[Activity] Below are the records. Retype exactly the lines between the lines holding "This screenshot has height=433, width=650." and "Given: Click the", inclusive.

Input records section start

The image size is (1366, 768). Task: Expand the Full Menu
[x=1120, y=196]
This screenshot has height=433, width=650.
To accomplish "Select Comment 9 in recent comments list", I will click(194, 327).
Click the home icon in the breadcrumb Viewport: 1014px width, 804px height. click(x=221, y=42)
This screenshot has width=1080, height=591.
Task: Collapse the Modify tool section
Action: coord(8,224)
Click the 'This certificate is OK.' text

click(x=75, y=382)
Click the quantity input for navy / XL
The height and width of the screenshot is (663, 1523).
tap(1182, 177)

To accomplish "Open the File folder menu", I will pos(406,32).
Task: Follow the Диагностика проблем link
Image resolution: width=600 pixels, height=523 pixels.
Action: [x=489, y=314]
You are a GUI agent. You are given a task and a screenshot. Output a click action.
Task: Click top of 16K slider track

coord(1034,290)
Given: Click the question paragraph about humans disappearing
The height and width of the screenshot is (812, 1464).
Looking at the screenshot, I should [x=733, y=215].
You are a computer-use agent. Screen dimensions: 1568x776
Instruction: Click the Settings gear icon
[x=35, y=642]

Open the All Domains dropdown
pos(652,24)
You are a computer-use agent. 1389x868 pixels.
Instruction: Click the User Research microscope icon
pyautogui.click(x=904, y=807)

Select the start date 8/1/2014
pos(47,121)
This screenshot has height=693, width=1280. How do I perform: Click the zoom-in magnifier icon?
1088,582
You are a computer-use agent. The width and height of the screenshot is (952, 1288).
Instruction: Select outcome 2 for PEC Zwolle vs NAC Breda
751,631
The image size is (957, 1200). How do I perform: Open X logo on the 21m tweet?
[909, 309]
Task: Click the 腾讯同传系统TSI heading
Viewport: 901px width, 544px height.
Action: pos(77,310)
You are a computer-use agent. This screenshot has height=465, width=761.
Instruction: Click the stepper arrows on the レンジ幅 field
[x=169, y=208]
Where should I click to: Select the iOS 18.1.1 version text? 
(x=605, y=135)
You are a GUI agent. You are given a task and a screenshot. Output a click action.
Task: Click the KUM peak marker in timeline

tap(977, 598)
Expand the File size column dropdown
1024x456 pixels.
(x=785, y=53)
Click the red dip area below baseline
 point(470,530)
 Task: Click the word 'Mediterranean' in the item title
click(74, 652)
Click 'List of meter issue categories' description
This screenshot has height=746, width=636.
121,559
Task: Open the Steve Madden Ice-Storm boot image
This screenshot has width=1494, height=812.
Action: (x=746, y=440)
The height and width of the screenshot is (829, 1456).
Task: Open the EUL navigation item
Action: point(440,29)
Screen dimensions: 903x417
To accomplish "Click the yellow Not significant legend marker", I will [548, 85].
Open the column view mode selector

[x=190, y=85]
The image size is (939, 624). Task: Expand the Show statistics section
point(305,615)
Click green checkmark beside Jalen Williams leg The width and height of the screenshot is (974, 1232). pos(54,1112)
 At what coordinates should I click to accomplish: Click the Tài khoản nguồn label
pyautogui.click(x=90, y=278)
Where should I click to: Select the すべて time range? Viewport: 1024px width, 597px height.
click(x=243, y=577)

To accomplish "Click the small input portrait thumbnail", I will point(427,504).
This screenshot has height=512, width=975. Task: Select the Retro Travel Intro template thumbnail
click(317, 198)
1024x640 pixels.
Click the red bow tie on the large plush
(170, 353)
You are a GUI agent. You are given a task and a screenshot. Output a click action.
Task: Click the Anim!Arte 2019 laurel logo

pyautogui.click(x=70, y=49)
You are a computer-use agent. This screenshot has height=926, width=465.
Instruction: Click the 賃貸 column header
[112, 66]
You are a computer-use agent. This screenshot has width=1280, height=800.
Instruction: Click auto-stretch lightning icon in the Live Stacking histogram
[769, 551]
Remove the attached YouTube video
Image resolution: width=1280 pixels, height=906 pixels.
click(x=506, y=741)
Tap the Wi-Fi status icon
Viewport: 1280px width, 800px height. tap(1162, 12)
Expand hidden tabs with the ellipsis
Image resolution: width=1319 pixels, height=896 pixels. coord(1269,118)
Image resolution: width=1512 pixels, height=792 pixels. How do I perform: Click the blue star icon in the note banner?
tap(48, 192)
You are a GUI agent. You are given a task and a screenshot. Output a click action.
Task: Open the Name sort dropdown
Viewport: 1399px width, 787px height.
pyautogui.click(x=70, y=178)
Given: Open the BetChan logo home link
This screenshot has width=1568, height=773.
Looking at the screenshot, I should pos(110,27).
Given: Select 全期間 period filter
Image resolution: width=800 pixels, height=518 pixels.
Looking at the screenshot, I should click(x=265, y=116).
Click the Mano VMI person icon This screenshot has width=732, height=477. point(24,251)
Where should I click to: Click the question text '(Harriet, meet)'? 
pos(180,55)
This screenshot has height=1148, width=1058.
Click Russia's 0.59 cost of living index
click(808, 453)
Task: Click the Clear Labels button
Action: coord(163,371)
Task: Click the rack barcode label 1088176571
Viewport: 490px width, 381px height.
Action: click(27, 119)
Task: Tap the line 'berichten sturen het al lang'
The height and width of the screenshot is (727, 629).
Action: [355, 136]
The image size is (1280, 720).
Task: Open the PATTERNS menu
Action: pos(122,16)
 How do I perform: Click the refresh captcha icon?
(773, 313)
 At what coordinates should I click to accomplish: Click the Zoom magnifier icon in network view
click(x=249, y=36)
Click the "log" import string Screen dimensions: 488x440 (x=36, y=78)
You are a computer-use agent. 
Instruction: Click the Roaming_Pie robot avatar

Input records section end

[Task result]
This screenshot has height=433, width=650.
To accomplish "Select Comment 9 in recent comments list", I will click(194, 327).
Click the home icon in the breadcrumb Viewport: 1014px width, 804px height. click(x=221, y=42)
This screenshot has width=1080, height=591.
Task: Collapse the Modify tool section
Action: coord(8,224)
Click the 'This certificate is OK.' text

click(x=75, y=382)
Click the quantity input for navy / XL
The height and width of the screenshot is (663, 1523).
tap(1182, 177)

To accomplish "Open the File folder menu", I will pos(406,32).
Task: Follow the Диагностика проблем link
Image resolution: width=600 pixels, height=523 pixels.
Action: [x=489, y=314]
You are a GUI agent. You are given a task and a screenshot. Output a click action.
Task: Click top of 16K slider track

coord(1034,290)
Given: Click the question paragraph about humans disappearing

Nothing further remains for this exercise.